**Problem statement**
From the first entry to the last, restate everything word for word and exclude pictures.

Data to process: Begin

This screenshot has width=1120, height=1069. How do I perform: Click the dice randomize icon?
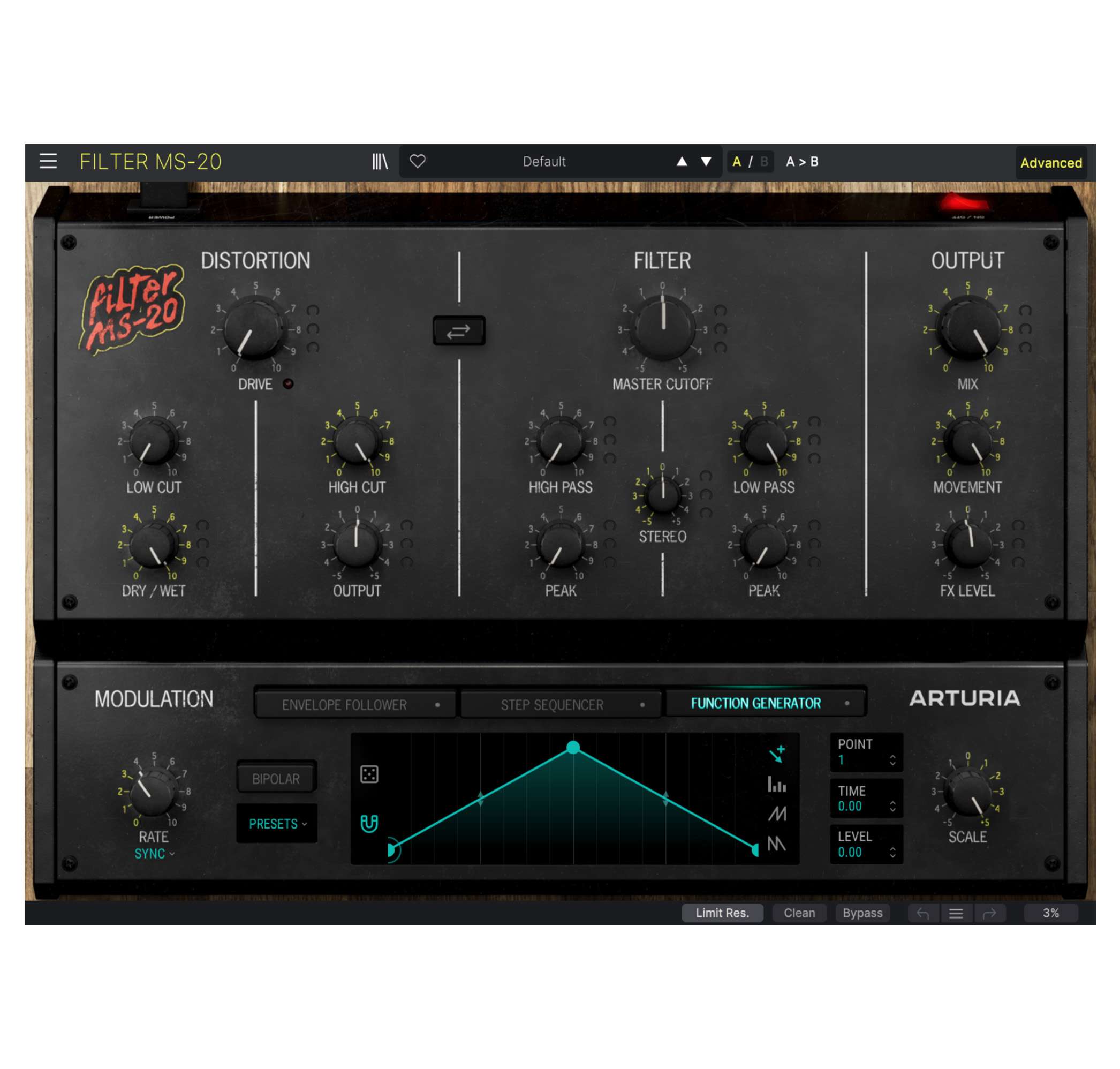(x=369, y=774)
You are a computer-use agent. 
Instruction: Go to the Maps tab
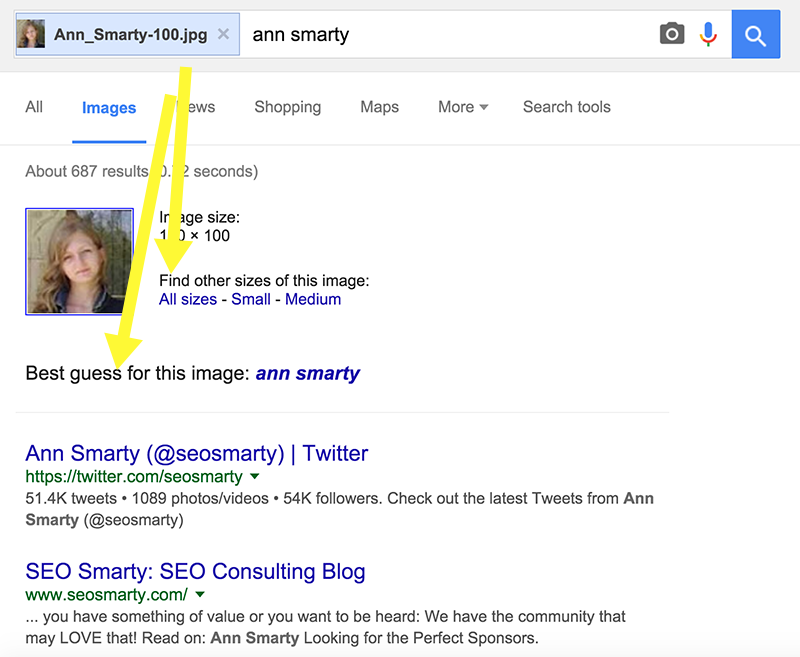pos(380,107)
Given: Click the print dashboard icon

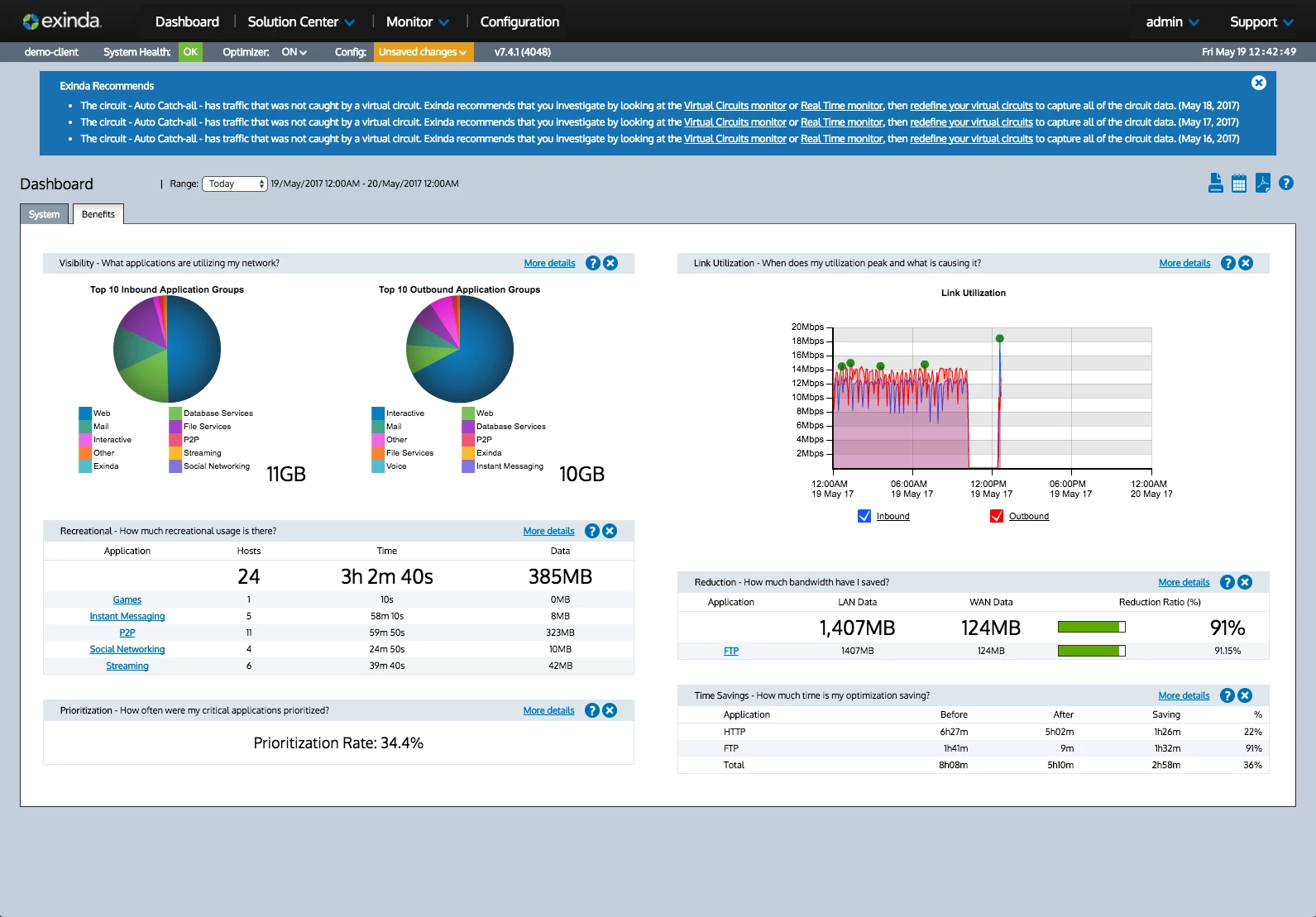Looking at the screenshot, I should coord(1215,184).
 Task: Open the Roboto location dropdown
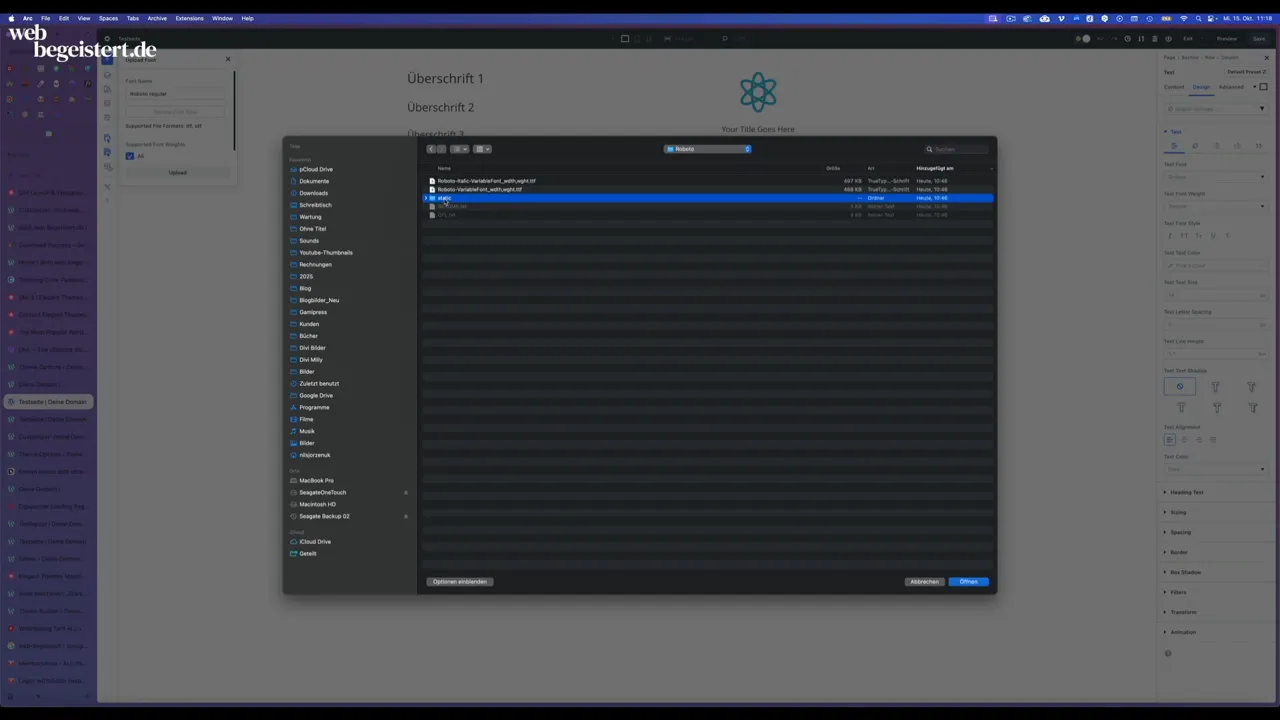[x=707, y=149]
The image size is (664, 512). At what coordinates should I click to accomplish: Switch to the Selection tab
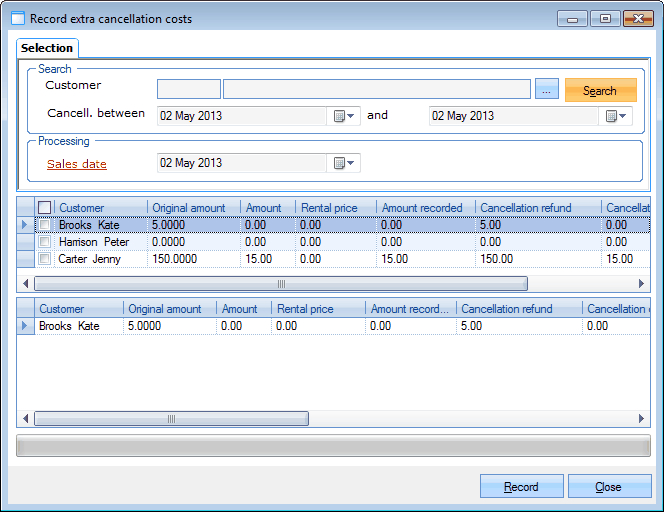(47, 48)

Data to process: End

**Response to this exercise**
This screenshot has width=1120, height=1069. How do I perform: Click the dice randomize icon?
(x=369, y=774)
You are a computer-use agent. 
Instruction: Go to the Maps tab
pos(380,107)
Given: Click the print dashboard icon

Looking at the screenshot, I should coord(1215,184).
 Task: Open the Roboto location dropdown
[x=707, y=149]
The image size is (664, 512). At what coordinates should I click to accomplish: Switch to the Selection tab
(47, 48)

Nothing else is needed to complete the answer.